EU: Robot Workers Are 'Electronic Persons' - JumpCrisscross
http://www.pcmag.com/news/345515/eu-robot-workers-are-electronic-persons
======
duality
From the EU draft report: "whereas at the same time the development of
robotics and AI may result in a large part of the work now done by humans
being taken over by robots, so raising concerns about the future of employment
and the viability of social security systems if the current basis of taxation
is maintained, creating the potential for increased inequality in the
distribution of wealth and influence;"

I'm sure everyone here has thought about the implication of automation on the
future of employment. But I personally hadn't considered the impact
specifically on social security systems in particular. Interesting!
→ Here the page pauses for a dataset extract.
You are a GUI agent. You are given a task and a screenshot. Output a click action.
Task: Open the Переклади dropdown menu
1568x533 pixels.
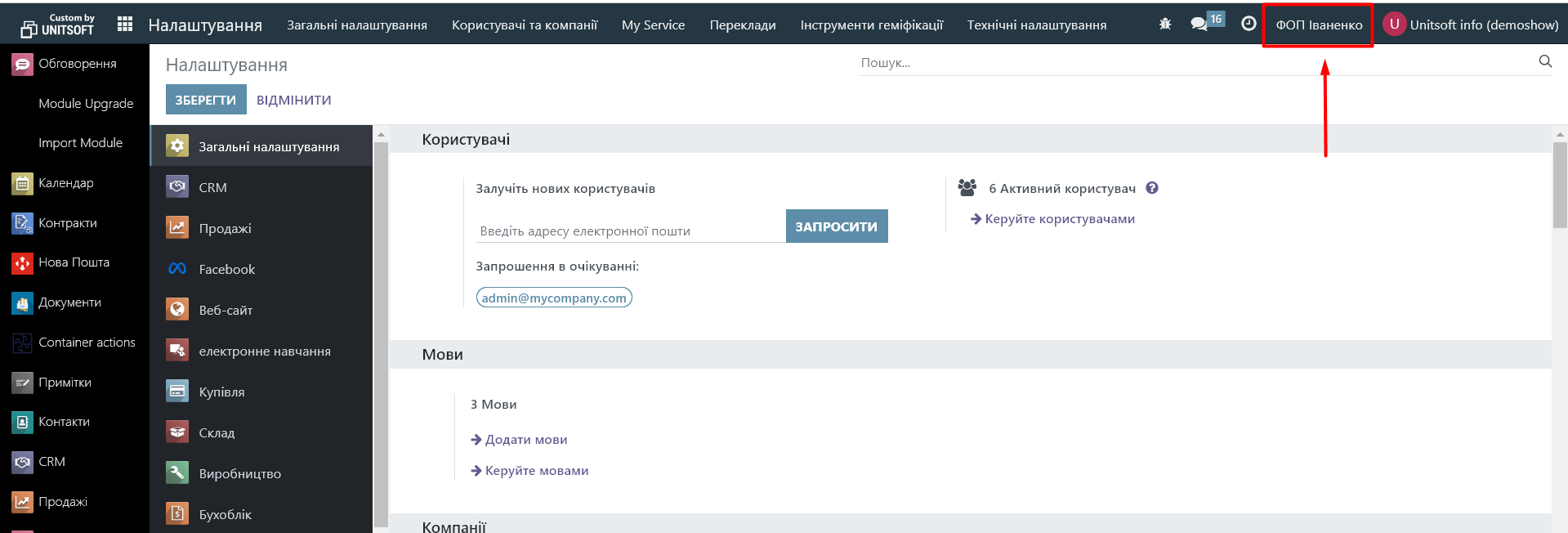tap(742, 25)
I must admit, this all seems very murky to me. When does a collection of
hardware running some software become a "robot"? If I can replace an intern
with a Python script, does that script start having to pay social security
too? If one were to take a principled stand on this, each business should have
to estimate however many people have been "automated away" and pay that much
social security. Maybe we could back-date the impact of automation to the
invention of the steam engine, perhaps, since this is clearly an ongoing trend
and not something that is only starting in 2017.

And why does a piece of equipment need to be deemed a "robot" in order to for
someone to be liable for damages it might cause? I'm no legal expert, but my
understanding is that there are already plenty of laws and judicial precedents
in place regarding such liabilities.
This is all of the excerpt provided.